Estoy tratando de ajustar los datos de la serie de tiempo en un proceso de Ornstein-Uhlenbeck. Aquí está mi código hasta ahora:
# source for computation: https://arxiv.org/pdf/1411.5062.pdf
import math
from math import sqrt, exp, log # exp(n) == e^n, log(n) == ln(n)
import scipy.optimize as so
import numpy as np
def __compute_log_likelihood(params, *args):
'''
Compute the average Log Likelihood, this function will by minimized by scipy.
Find in (2.2) in linked paper
returns: the average log likelihood from given parameters
'''
# functions passed into scipy's minimize() needs accept one parameter, a tuple of
# of values that we adjust to minimize the value we return.

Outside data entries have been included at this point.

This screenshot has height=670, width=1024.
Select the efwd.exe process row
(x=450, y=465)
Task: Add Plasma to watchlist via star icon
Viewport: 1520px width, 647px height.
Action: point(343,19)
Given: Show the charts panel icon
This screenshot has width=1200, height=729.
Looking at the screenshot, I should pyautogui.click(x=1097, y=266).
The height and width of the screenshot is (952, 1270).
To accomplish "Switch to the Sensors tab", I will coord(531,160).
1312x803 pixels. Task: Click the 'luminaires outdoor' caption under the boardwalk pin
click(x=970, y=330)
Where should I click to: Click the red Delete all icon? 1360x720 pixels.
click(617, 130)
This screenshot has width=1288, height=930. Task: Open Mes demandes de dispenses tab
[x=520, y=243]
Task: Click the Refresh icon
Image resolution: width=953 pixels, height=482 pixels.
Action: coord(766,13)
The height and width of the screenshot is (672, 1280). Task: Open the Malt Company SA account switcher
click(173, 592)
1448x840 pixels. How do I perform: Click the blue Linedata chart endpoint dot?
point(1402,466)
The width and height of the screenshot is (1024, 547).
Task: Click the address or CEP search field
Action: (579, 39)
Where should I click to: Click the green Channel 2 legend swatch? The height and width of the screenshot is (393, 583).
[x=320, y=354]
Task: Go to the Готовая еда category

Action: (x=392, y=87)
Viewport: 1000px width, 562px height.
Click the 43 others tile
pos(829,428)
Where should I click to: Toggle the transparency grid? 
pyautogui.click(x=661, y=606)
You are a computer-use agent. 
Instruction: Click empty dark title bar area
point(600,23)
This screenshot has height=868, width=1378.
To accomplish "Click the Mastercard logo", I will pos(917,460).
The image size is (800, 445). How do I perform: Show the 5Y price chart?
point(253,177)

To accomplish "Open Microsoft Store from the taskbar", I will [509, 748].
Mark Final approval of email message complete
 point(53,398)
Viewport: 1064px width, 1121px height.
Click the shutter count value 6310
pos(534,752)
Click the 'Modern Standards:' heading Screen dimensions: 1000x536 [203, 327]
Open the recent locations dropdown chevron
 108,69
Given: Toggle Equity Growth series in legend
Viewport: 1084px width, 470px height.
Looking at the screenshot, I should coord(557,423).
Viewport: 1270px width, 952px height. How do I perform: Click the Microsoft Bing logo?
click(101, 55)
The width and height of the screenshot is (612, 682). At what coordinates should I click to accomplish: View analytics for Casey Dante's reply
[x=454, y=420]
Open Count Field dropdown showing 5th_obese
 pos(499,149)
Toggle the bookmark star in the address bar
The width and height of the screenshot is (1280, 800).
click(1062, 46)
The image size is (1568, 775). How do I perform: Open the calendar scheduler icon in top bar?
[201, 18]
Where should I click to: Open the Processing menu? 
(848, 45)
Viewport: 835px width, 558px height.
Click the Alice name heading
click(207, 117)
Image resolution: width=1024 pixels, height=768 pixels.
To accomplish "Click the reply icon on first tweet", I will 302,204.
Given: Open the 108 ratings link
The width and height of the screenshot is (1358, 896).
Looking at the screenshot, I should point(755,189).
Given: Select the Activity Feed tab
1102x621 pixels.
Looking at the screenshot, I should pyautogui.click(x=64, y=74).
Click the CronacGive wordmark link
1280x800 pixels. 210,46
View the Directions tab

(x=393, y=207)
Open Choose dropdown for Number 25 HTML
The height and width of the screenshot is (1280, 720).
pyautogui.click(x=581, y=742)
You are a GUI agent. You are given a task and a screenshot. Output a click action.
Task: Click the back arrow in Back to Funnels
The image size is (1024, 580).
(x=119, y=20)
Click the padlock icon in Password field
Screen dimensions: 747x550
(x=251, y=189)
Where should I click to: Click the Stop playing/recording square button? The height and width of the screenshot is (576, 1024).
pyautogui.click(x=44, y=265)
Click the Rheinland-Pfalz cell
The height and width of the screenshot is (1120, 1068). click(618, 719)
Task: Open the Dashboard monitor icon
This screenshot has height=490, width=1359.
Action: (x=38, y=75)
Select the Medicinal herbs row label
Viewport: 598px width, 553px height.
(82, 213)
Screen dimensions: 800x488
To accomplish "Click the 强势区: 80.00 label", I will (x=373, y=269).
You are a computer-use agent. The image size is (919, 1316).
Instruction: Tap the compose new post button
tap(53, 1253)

# optionally, *args can be passed, which are values we don't change, but still want
# to use in our function (e.g. the measured heights in our sample or the value Pi)
theta, mu, sigma = params
X, dt = args
n = len(X)
sigma_tilde_squared = sigma ** 2 * (1 - exp(-2 * mu * dt)) / 2 * mu
summation_term = 0
for i in range(1, len(X)):
summation_term += (X[i] - X[i - 1] * exp(-mu * dt) - theta * (1 - exp(-mu * dt))) ** 2
summation_term = -summation_term / (2 * n * sigma_tilde_squared)
log_likelihood = (-log(2 * math.pi) / 2) + (-log(sqrt(sigma_tilde_squared))) + summation_term
return -log_likelihood
# since we want to maximize this total log likelihood, we need to minimize the
# negation of the this value (scipy doesn't support maximize)
def estimate_coefficients_MLE(X, dt):
'''
Estimates Ornstein-Uhlenbeck coefficients (, µ, ) of the given array
using the Maximum Likelihood Estimation method
input: X - array-like data to be fit as an OU process
returns: , µ, , Total Log Likelihood
'''
bounds = ((0, None), (None, None), (0, None)) # theta > 0, mu , sigma > 0
mu_init = np.mean(X)
result = so.minimize(__compute_log_likelihood, (1e-6, 1e-6, 1e-6), args=(X, dt), bounds=bounds)
theta, mu, sigma = result.x
max_log_likelihood = -result.fun # undo negation from __compute_log_likelihood
return theta, mu, sigma, max_log_likelihood
Pero cuando simulo un proceso de OU con lo siguiente:
# simulate Ornstein-Uhlenbeck Process
import numpy as np
import matplotlib.pyplot as plt
t_0 = 0 # define model parameters
t_end = 2
length = 1000
theta = 1.1
mu = 0
sigma = 0.3
t = np.linspace(t_0,t_end,length) # define time axis
dt = np.mean(np.diff(t))
y = np.zeros(length)
y0 = np.random.normal(loc=0.0,scale=1.0) # initial condition
drift = lambda y,t: theta*(mu-y) # define drift term, google to learn about lambda
diffusion = lambda y,t: sigma # define diffusion term
noise = np.random.normal(loc=0.0,scale=1.0,size=length)*np.sqrt(dt) #define noise process
# solve SDE
for i in range(1,length):
y[i] = y[i-1] + drift(y[i-1],i*dt)*dt + diffusion(y[i-1],i*dt)*noise[i]
plt.plot(t,y)
plt.show()
A continuación, ajuste los datos (almacenados en y) utilizando mi función con:
theta, mu, sigma, max_ll = estimate_coefficients_MLE(y, 1/len(y))
Me sale un "Error de valor: error de dominio matemático" o mis coeficientes están muy desviados. Si alguien pudiera indicarme la dirección correcta, estaría muy agradecido, hay una falta de recursos en línea sobre este tema.